- _TASK_:
Scan the records beneath this line for the line holding "Task: Click the horizontal" and the line holding "Task: Open Steve Kerr's portrait thumbnail", then transcribe exactly those two and all lines between.

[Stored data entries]
────────

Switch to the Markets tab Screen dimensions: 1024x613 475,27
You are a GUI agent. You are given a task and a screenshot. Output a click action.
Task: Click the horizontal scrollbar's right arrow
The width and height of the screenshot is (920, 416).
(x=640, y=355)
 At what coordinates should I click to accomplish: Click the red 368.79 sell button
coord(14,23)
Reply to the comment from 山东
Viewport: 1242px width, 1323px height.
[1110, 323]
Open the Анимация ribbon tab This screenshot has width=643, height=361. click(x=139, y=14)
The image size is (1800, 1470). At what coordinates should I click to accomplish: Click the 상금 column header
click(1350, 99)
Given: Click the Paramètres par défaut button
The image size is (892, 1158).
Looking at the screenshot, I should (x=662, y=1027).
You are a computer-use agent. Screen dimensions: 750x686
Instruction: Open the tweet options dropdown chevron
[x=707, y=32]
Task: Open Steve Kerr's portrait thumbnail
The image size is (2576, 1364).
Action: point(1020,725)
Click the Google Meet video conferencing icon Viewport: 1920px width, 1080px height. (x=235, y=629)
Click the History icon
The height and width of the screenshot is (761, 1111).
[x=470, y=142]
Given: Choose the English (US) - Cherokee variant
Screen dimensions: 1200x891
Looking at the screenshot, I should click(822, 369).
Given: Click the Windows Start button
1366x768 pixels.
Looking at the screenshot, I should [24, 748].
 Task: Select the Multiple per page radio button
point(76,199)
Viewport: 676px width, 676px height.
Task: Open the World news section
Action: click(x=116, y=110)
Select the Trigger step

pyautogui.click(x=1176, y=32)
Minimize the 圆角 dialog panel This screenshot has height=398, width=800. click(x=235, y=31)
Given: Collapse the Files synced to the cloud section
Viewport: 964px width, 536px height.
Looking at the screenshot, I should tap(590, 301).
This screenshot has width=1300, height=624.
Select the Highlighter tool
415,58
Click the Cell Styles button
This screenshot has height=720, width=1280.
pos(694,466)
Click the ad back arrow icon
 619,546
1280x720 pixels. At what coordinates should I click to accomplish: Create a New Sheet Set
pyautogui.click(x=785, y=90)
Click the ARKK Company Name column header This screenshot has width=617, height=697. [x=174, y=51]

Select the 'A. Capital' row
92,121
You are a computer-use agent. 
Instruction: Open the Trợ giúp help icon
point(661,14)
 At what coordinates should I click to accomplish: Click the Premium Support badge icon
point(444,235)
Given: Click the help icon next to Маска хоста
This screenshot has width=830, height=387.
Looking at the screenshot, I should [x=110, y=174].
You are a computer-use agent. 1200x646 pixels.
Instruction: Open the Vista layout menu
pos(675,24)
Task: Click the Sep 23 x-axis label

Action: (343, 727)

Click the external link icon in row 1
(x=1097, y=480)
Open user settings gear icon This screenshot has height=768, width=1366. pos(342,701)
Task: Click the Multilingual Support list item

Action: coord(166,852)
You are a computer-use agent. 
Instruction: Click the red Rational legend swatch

────────

- _TASK SOLUTION_:
Task: Click the horizontal scrollbar's right arrow
The width and height of the screenshot is (920, 416).
(x=640, y=355)
 At what coordinates should I click to accomplish: Click the red 368.79 sell button
coord(14,23)
Reply to the comment from 山东
Viewport: 1242px width, 1323px height.
[1110, 323]
Open the Анимация ribbon tab This screenshot has width=643, height=361. click(x=139, y=14)
The image size is (1800, 1470). At what coordinates should I click to accomplish: Click the 상금 column header
click(1350, 99)
Given: Click the Paramètres par défaut button
The image size is (892, 1158).
Looking at the screenshot, I should (x=662, y=1027).
You are a computer-use agent. Screen dimensions: 750x686
Instruction: Open the tweet options dropdown chevron
[x=707, y=32]
Task: Open Steve Kerr's portrait thumbnail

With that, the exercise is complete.